• _What this task involves_: Each line of the listing below, from the very first to the one that contains "Task: Click the", is to be retyped exactly as it stands.

The data Start Marker

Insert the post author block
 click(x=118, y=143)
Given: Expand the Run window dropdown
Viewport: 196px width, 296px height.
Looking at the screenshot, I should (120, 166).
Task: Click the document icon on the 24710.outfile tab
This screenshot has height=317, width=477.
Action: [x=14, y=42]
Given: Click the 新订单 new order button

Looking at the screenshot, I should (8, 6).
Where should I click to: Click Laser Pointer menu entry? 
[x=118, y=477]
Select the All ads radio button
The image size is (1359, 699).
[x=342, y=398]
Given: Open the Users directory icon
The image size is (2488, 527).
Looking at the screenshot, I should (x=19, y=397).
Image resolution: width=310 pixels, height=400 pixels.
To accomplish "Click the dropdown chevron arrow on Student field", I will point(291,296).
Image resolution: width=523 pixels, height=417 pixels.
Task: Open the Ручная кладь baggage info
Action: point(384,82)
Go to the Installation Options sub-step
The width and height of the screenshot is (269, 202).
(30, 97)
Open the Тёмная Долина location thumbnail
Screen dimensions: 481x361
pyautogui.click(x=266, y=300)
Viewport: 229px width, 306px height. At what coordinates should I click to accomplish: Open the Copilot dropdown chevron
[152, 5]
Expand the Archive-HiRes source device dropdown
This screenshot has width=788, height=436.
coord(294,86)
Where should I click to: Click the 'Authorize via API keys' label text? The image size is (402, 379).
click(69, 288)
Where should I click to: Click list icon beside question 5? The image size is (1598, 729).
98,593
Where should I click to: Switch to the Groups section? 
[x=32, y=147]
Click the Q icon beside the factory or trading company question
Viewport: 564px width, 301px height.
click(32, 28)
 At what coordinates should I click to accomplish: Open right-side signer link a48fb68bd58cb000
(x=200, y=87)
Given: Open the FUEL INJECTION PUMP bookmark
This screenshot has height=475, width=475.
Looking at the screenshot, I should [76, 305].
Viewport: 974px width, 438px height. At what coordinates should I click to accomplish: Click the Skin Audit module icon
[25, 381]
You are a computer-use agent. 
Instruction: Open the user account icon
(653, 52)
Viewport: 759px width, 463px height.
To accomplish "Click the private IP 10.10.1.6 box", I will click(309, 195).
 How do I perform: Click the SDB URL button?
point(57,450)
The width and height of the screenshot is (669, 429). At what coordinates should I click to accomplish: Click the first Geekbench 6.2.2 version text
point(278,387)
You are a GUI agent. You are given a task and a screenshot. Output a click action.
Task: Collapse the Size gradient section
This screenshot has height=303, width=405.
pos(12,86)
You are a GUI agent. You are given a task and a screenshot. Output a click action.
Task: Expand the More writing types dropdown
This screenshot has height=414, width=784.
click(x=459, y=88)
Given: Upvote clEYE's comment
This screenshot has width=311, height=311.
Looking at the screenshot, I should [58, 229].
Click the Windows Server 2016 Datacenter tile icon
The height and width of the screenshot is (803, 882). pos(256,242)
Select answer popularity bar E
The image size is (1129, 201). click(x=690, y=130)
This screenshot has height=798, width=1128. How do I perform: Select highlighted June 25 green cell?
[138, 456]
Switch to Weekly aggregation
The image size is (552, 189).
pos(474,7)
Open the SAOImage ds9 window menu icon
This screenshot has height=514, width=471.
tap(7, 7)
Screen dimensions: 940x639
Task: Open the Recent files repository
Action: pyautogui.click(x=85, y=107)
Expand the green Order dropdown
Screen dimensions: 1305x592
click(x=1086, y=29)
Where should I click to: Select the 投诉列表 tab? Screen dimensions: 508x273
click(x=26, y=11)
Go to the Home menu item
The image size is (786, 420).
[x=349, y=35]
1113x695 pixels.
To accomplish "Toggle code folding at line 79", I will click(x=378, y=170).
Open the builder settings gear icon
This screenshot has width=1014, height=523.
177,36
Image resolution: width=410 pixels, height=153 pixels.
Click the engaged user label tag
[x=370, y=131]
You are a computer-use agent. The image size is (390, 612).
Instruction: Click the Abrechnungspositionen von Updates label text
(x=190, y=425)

The data End Marker

• _Response to the task_:
Insert the post author block
 click(x=118, y=143)
Given: Expand the Run window dropdown
Viewport: 196px width, 296px height.
Looking at the screenshot, I should (120, 166).
Task: Click the document icon on the 24710.outfile tab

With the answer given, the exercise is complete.